Por enquanto não tive problemas com esses cartões tbm não. Fechei um PoP de 24KM sem visada perfeita em 5.8 com eles com potencia em Default. chequei a pegar -72 de sinal trafegando 2 megas full (lembrando que to sem visada perfeita), isso ja tem 4 meses. Depois que fechei o enlace, ja deu tempestade e a única coisa que aconteceu foi que entrou água no conector da antena.. aí só fui la e troquei o cabo, e tudo voltou na boa como está até hoje.
Pra mim eles até que estão atendendo bem. Tenho 12 cartões em pleno funcionamento nesse momento sem problemas.

----------


## wimigasltda

> Bom que tenha resolvido os problemas.
> 
> Agora algo interessante... 90% dos que postam no forum Mikrotik/Wireless, eu creio, usam esse cartão. Mas ninguém mais se pronunciou.. ou não tem problemas ou não acharam importante o assunto.
> 
> Tem coisas que não entendo. hehehehe


A questão até que não é vir aqui, foi pesquisando sobre este cartão que cheguei a esse tópico.
E digo mais, topicos como esse deveriam ser fixo.Visto que pra quem trabalha dentro da lei, este é o único cartão para rb homologado no brasil, e ainda homologado por uma importadora, nem a própria senao se interessou pelo mesmo.
Agora veja, nós pequenos jamais vamos conseguir cartões bons, quem quiser vai ter que fazer como aquela empres de minas que homologa catoes pra uso prorprio, to vendo que quem quiser cartoes bons vai ter que homologar sozinho.

----------


## Meiobit

O que realmente há é falta de união entre nós pequenos provedores, não sei o custo e o processo para se homologar um produto, mas acredito que as associações poderiam se empenhar neste sentido!

----------


## joeudes

Usando os Engenius com omni ja tive tanta dor de cabeça, que ja não sabia mais o que fazer, troquei todos por XR2, com este acabaram os problemas. No entanto esses cartõess não são homologados, e precisei em uma das cidades que atendemos botar painéis, pois o número de clientes ja era bem grandinho. coloquei painéis OIW com os Engenius mesmo, ta rodando a um mês normal, deixei eles em default.
Em 5.8 tenho 3 enlaces come estes: um de 15,5 km com antenas IDEAL 27DBI passando 10mbps, outro com 3 km e duas zirok 24dbi, passando 14mbps, e outro com 11km e antenas hyperlink 27dbi grade, passando uns 10mbps tambem. no qual todos estes estão filé!!!! tem um de 26km que to tentando fechar com pluton ptx26-58, mais ainda não consegui, não ta dando sinal nem por um decreto.
comprei XR5 pra tentar fechar!!!!

----------


## Giovani.couto

*Ta bom então!!!*

Sei que este não e o lugar deste assunto mas....se prosseguir o assunto teremos que fazer um tópico destinado a este assunto!

*Quem tem realmente interesse em montar uma associação?*

Podemos colocar o nome de APP "Associação Pequenos Provedores".
Neste caso poderíamos montar um grupo e determinar quais equipamentos de interesse comum serão homologados, sendo que cada associando ira contribuir com sua parcela para o montante para poder pagar as despesas com as homologações!

= = = = =

Responda às perguntas a seguir com base no texto de origem.
1. Qual é a distância do PoP fechado em 5.8 sem visada perfeita?
2. Por quais cartões foram trocados os Engenius usados com omni?
3. Que nome é sugerido para a associação?

* TRECHO DA LISTAGEM *

= = = = =

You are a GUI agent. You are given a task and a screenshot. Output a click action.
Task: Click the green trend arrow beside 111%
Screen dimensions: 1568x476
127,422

= = = = =

* SOLUÇÃO PROPOSTA *
1. O PoP tem 24 km.
2. Os Engenius foram trocados por cartões XR2.
3. O nome sugerido é APP, "Associação Pequenos Provedores".